Each of the details to this opportunity came like clues to a treasure hunt, one at a time. For me, a woman who needs to know the big plan with details at the front end, it has been a very different kind of adventure.

Each step of the way I have asked God, “Is this from you? I sense your presence in this opportunity!!! Don’t I?” Each time as I slow down inside to hear God’s response, it was as close to yes as I have ever gotten from God. The adventure seems in some ways so out of character for me in some ways and so familiar to me in other ways.

Last week as I got ready to leave my home and family, I felt this huge tug in my heart. I will be gone for more than two weeks. My schedule will be so very different than what I am use to living. And again, I will be at a distance from those I love.

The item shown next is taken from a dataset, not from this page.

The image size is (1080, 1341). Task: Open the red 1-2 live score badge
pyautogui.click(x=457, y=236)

As I listened to the liturgical readings for the Sunday of September 9th, I could feel the energy of the words in my gut, especially the gospel. In the gospel Jesus tells his followers,

“If anyone comes to me without hating his father and mother, wife and children, brothers and sisters, and even his own life, he cannot be my disciple. Whoever does not carry his own cross and come after me cannot be my disciple… In the same way, anyone of you who does not renounce all his possessions cannot be my disciple.”

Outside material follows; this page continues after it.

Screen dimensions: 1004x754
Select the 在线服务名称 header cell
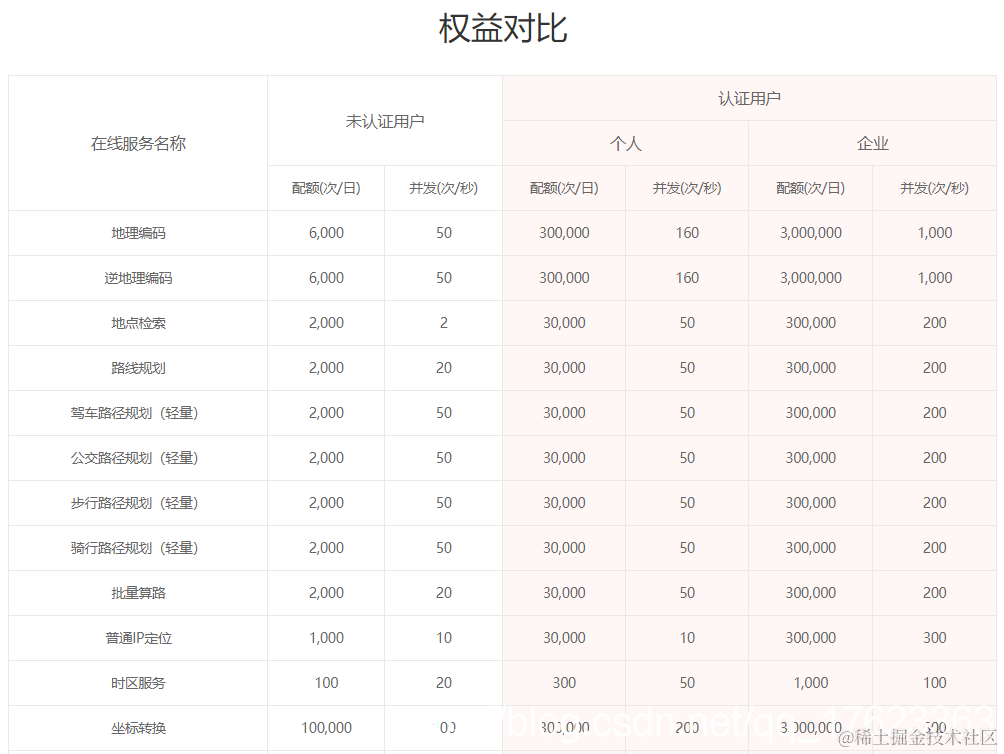point(137,142)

I am not sure that my family sees this in the same way that I do, however, we all can feel that sense of one going and the others being left behind. Although I have a paper itinerary for my travels and my work, the biggest decision of the adventure was the internal one. This internal process was far different from whether I could do this adventure physically. This part of the decision was whether this was part of what God was calling me to…it was not about money or ability, it was about a deeper truth.

Not all of us are going to be handed an adventure such as mine today. However, everyday Christ calls to us from that place of heart, mind and soul. Everyday we make decisions which may coincide with what others want us to do/to be or may collide with what important people in our lives think we should do/be.

The ease or challenge of making any decision is guided by whom or what is the foundation of our decision making. In the reading from Wisdom, we are reminded to turn to the counsel of God. We are not asked to do this alone, without God’s grace or input.

In the gospel Jesus invites us to follow his call with all of its blessings and challenges. If our foundation is the call of Jesus, each adventure internal and external becomes an opportunity to live this adventure guided by the One to whom we have chosen to say yes and follow.